Ella seguía donde la dejé, descalza sobre el césped del jardín, con sus pies finos enterrados en la hierba. La besé tras no gustar labios durante más días de los que podía contar y entramos en la casa.

Sotavento

Se despidió de mí con el mar reflejado en los ojos. La visita había sido fugaz pero intensa. Medio día tácito con ella, no haciendo otra cosa que mirarnos e imaginar lo que había bajo nuestras ropas, sin atrevernos aún a quitárnoslas. El viento había cambiado de dirección. Soplaba arrojando las nubes saladas contra la cima del pico San Cristóbal, descargando su contenido al otro lado de la vertiente norte, sobre calizas polvorientas y pinsapos ya resecos.

Nos habíamos prometido amor eterno bajo la sombra de las montañas, pero ahora era el momento de partir y surcar los mares otra vez, durante un largo año, hasta volver a vernos. Nos dimos un último beso que no quise que terminara.
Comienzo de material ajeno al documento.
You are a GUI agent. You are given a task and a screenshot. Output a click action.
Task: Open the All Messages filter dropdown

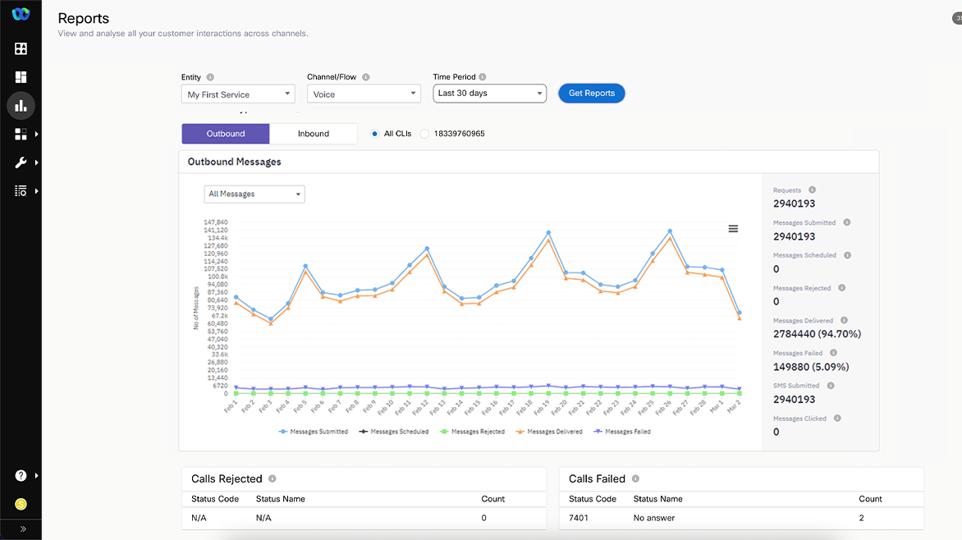pyautogui.click(x=254, y=194)
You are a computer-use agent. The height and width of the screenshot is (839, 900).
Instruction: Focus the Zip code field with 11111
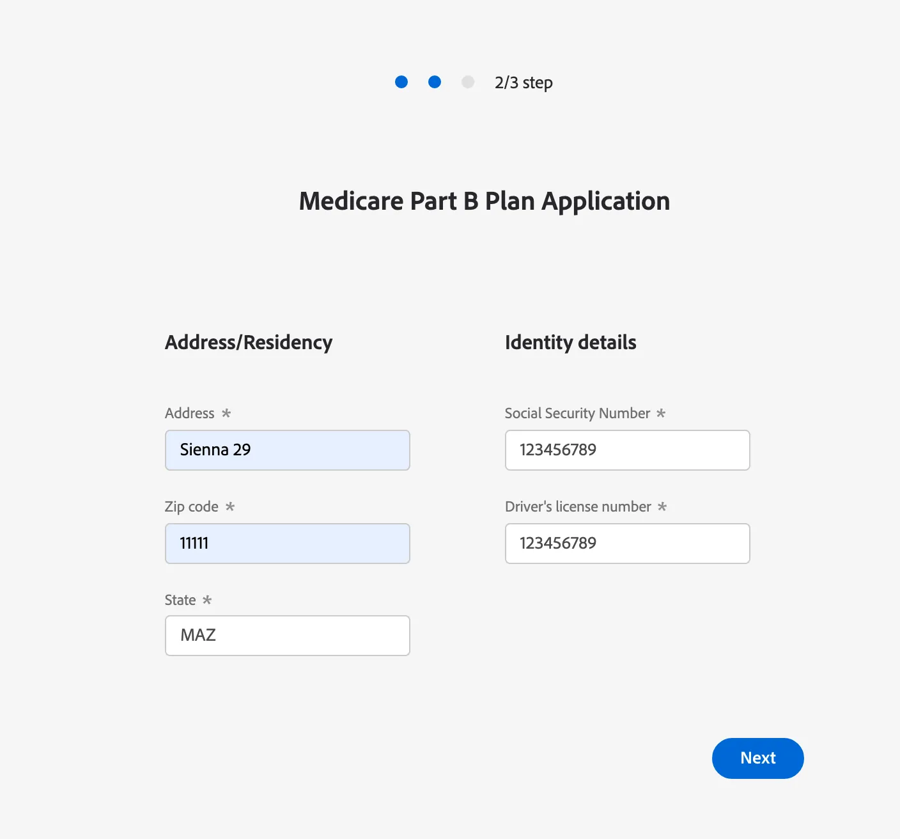(x=288, y=544)
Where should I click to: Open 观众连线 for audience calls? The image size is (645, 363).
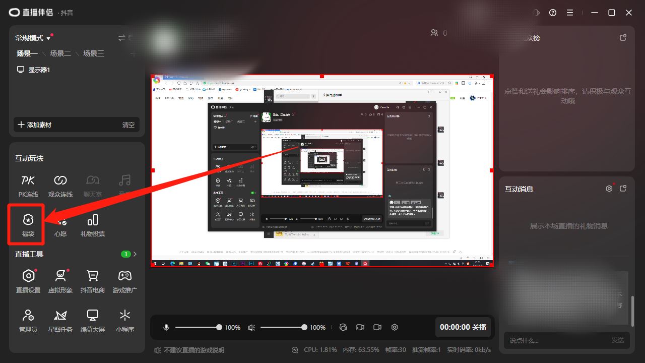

La borrasca que llegaba del Atlántico amenazaba nuestra vida y nuestros sueños, pero había que hacerle frente de la manera que fuera, como fuera. Solo así podríamos volver a vernos.

Mayo

Es el mes de las flores, con aroma a cercanos dolores. De olores que recuerdan a ramos de brillantes colores, los cuales depositábamos, siempre yendo de a dos, a los pies de nuestra Madre. El mes durante el cual componíamos oraciones que recitábamos en voz alta en clase. Al volver luego a casa, las tardes eran más largas, y la noche tardaba siempre en llegar. El mes en que despertaban las ocultas pasiones de las que nos habíamos olvidado o que aún no conocíamos en nuestro interior. El mes en que todo acaba y una nueva vida empieza de verdad.